Savannah Cunningham, In Center Of Marine Online Misogyny Scandal, Starts Basic Training In April

Controversy has swirled around Savannah Cunningham, who has long aspired to become a Marine, for months. Savannah was the subject of lewd messages from men as she also learned that an all-male group of Marines was circulating a nude video of her on Facebook, thanks to a former boyfriend. 

"It was such a creepy invasion of privacy," Savannah told theNew York Times. "They were actively seeking nude images of me, anything they could get their hands on."

Most likely a majority of women would turn and run when confronted with this raw misogyny in Marine culture. Not Savannah. Cunningham ships off to basic training the first week of April. Checking on her Twitter feed, on March 4 -- just as news of the Marine scandal was breaking, Sav Cunningham posted: "Very happy, excited, & humbled right now. I am the top female poolee in all of Arizona. "

“Someone needs to stand up and say this does not represent the values of the Marine Corps,” Savannah said. “If not me, then who? Yes, for a long time it was a boys’ club, but there needs to be progress.” Read on In-Depth.

Melinda Gates Takes The Lead Worldwide In Delivering Birth Control To Poor Women

Melinda and Bill Gates on first trip to Africa in 1993.

The commitment of the Gates Foundation to gender equity globally will surely take another uptick with the upcoming probability that the Trump administration will shut down all funding for Planned Parenthood internationally and in the US. The first order of the incoming Obama administration was to reverse the Bush administration's commitment that no taxpayer dollars fund contraception projects around the world. And Hillary Clinton as Secy of State created a new position, the Office of Global Women's Issues, to prioritize the drive for gender equality worldwide.

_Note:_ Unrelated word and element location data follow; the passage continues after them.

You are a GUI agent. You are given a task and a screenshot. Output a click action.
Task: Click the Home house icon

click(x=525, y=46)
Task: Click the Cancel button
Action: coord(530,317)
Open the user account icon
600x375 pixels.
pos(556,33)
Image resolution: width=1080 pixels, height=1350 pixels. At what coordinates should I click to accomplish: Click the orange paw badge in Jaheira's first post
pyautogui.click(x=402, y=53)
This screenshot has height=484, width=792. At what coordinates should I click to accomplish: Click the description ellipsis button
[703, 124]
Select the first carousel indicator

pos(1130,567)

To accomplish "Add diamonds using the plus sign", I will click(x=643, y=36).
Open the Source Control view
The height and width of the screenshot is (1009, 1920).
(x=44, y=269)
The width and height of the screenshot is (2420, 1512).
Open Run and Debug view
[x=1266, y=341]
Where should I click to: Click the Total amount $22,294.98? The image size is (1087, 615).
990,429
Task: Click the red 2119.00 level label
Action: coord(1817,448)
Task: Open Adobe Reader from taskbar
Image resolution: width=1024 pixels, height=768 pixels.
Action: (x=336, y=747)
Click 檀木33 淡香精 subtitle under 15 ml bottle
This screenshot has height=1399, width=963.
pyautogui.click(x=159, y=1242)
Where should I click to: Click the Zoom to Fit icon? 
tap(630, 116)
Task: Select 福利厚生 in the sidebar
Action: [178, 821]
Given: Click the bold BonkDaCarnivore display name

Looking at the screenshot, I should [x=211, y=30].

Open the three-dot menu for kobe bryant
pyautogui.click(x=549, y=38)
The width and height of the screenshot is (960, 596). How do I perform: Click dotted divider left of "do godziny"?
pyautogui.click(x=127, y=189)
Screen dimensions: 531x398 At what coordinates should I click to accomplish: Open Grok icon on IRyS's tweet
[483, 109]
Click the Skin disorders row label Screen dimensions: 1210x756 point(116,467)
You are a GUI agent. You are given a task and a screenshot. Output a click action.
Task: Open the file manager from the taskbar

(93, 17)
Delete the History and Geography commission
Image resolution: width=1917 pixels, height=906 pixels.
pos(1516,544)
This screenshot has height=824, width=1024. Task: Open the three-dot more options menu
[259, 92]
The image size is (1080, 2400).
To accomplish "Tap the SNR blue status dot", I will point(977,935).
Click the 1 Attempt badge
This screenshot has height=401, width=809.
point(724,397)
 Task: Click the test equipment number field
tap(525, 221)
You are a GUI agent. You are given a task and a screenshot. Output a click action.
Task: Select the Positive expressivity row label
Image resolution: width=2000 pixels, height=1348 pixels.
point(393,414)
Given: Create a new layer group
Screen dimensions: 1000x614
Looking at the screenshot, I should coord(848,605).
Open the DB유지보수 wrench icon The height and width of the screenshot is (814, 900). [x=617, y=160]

The strategic thinking, fact-based female half of the world's largest foundation knows: "“You empower a woman and you change the world. We know that if a woman is economically empowered inside her family, all kinds of magical things happen.”

In 2012, when the Gates Foundation announced its support of a $4.3 billion public-private partnership designed to give 120 million women in the world’s poorest countries voluntary access to contraceptives by 2020, Melinda chose multiple international public stages, ranging from a TED talk to the London Summit on Family Planning, with the goal of underlining her unyielding commitment to the issue of birth control. Her decision put the devoted Catholic at odds with her church, and she has never looked back.  “We have 220 million women asking us for contraceptives, and we’re not delivering them,” Gates says. “Because of the political controversy, we backed away from the issue as a world. And yet women are dying in childbirth because they have child after child after child, and their children are dying because they’re coming too quickly.”

Women Artists Score Big In Virtual Reality, Scoring Big In Male-Dominated Tech Space

A mere tech child or not, virtual reality is expected to be a $150 billion industry by 2020. In Virtual Reality, Women Run the World writes New York Magazine . Silicon Valley and gaming Internet culture in general are known for their hard-ass mentality about women in their midst. Because virtual reality is truly an original opportunity for creators, women are -- for once -- operating in a relatively level playing field. There is “no formalized industry, and therefore no industry hierarchy, making it particularly welcoming to outsiders and newcomers,” explains Julia Kaganskiy, director of the New Museum’s New Inc. incubator. “Effectively everyone is a newcomer, and there are virtually no insiders.”

Women populate VR panels, conferences, support groups, and mentor relationships in significant numbers. Four of the 11 virtual-reality projects in the New York Film Festival’s Convergence division, a creative combo of VR and immersive storytelling, were created by women. and Convergence programmer Matt Bolish, a Convergence programmer, says in the five years of the program, “women have not only been at the forefront as creators, but as producers, writers, and financiers."

Women made a strong showing at the New Frontier VR exhibition at Sundance this past January. Helping celebrate the 10th anniversary of the program,  40% or a record 13 of the 32 lead artists on VR projects were women. “This is really a powerful medium and we have to make sure we do better this time,” says Kamal Sinclair, who directs the New Frontier Labs program. “We saw how women dropped out of computer science in the early ’80s. They were there in the beginning. How do we make sure we learn from those missteps?”